• Stored items:
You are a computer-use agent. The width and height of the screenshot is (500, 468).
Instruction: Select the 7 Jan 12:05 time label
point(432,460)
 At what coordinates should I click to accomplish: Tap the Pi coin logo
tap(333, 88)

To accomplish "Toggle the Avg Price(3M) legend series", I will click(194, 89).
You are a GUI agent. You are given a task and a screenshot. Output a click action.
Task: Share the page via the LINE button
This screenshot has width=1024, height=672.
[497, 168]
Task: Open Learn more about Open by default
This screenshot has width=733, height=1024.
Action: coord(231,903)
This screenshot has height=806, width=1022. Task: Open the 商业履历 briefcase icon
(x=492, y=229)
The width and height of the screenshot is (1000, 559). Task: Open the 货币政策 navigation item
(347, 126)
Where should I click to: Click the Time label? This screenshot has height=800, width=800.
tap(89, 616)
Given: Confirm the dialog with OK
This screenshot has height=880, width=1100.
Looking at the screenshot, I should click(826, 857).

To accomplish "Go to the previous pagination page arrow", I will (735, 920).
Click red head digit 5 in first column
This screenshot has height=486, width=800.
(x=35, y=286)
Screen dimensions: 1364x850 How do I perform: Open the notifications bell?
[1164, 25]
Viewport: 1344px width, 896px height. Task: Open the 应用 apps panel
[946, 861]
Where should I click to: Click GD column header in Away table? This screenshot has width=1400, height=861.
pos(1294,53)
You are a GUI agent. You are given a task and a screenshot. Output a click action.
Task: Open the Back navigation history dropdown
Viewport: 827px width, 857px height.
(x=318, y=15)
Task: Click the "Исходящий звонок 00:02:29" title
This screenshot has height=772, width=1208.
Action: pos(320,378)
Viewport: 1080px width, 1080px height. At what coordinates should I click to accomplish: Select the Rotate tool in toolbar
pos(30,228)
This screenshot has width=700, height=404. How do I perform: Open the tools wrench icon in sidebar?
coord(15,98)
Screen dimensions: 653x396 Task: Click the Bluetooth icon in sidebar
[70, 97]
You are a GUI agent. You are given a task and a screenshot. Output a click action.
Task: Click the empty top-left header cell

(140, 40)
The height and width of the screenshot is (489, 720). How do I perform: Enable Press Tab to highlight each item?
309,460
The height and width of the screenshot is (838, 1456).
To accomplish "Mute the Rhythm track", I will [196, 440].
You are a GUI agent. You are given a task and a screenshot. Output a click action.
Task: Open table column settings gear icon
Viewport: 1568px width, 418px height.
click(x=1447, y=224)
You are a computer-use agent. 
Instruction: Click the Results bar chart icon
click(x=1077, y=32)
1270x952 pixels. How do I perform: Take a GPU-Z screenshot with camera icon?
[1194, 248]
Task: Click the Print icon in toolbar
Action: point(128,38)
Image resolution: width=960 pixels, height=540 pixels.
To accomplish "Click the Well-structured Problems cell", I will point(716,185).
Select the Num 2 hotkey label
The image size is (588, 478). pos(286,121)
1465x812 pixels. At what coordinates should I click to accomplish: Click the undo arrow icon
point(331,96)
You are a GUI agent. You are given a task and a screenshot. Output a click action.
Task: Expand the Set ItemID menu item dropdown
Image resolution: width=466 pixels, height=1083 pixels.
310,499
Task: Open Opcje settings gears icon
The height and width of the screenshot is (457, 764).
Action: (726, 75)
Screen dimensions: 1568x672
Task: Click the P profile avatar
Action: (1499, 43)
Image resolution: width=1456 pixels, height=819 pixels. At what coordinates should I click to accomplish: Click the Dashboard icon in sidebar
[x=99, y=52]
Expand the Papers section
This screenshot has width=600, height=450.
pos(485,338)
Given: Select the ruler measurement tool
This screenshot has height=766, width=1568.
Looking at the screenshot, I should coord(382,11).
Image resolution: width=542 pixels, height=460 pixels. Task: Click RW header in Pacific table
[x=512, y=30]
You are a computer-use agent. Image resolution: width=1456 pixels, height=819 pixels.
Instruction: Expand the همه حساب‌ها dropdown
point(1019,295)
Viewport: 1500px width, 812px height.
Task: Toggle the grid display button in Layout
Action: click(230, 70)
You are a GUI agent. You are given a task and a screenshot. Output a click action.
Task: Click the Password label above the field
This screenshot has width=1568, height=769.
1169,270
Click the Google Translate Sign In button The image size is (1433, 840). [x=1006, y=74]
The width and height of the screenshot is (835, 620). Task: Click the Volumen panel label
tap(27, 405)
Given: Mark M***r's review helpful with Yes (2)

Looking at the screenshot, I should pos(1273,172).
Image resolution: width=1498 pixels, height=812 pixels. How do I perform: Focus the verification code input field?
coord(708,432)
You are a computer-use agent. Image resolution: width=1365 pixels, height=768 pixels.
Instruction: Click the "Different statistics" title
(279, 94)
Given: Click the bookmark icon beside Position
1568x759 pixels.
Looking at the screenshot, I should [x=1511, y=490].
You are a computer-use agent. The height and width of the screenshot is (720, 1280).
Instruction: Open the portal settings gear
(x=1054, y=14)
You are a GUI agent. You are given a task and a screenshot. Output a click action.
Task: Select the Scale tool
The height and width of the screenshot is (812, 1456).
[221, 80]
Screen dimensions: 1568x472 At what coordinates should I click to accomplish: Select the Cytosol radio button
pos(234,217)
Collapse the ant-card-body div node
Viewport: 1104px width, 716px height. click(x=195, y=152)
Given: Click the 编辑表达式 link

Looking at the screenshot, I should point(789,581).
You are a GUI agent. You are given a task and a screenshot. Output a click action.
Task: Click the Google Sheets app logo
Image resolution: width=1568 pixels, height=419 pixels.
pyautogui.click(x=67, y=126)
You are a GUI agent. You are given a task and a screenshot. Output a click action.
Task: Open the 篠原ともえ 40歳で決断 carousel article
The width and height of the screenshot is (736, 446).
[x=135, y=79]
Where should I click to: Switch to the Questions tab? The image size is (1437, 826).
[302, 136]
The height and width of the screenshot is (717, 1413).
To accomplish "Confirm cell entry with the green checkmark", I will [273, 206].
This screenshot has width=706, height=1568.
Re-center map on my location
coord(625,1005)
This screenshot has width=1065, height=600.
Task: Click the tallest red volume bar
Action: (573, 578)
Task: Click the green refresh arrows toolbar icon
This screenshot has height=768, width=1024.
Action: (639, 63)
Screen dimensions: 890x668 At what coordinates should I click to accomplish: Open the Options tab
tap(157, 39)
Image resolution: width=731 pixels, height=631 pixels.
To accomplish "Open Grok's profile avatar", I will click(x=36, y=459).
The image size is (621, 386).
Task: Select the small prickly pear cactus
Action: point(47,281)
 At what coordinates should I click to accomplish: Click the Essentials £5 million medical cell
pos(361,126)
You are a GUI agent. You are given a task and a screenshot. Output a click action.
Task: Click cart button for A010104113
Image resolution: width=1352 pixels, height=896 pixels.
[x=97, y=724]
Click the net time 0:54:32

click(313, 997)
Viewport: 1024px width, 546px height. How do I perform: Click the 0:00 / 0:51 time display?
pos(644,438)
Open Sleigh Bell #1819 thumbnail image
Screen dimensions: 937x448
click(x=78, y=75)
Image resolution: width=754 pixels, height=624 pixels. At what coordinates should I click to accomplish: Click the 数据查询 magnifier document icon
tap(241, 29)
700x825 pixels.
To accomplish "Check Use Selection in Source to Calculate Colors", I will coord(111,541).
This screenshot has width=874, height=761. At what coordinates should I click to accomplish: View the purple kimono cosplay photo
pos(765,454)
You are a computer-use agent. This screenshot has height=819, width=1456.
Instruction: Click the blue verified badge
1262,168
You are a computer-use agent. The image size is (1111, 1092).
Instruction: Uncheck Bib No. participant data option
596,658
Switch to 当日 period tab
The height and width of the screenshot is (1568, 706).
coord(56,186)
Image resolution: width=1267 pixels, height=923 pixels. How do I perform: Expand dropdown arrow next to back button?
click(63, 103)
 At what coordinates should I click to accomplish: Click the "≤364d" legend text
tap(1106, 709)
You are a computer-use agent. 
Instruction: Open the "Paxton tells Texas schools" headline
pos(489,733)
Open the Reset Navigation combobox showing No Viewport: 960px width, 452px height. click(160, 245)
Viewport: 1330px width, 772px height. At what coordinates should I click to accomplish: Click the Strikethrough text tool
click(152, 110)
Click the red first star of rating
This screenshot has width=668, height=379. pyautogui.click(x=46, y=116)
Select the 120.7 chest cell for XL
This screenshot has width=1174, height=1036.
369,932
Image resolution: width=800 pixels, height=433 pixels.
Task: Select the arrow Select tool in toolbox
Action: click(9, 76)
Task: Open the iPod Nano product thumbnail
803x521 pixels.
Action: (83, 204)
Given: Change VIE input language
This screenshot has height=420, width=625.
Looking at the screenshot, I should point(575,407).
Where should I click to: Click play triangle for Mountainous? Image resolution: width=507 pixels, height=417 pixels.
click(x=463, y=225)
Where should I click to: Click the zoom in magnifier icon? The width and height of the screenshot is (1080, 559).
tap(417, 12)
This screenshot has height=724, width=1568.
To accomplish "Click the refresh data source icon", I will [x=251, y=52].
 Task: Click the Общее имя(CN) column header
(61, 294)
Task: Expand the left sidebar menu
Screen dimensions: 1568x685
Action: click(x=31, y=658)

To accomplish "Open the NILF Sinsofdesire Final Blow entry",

• What to produce: Identify every line above with the string "entry" in it. Copy those lines.

• Answer section:
To accomplish "Confirm cell entry with the green checkmark", I will [273, 206].
To accomplish "Open the NILF Sinsofdesire Final Blow entry",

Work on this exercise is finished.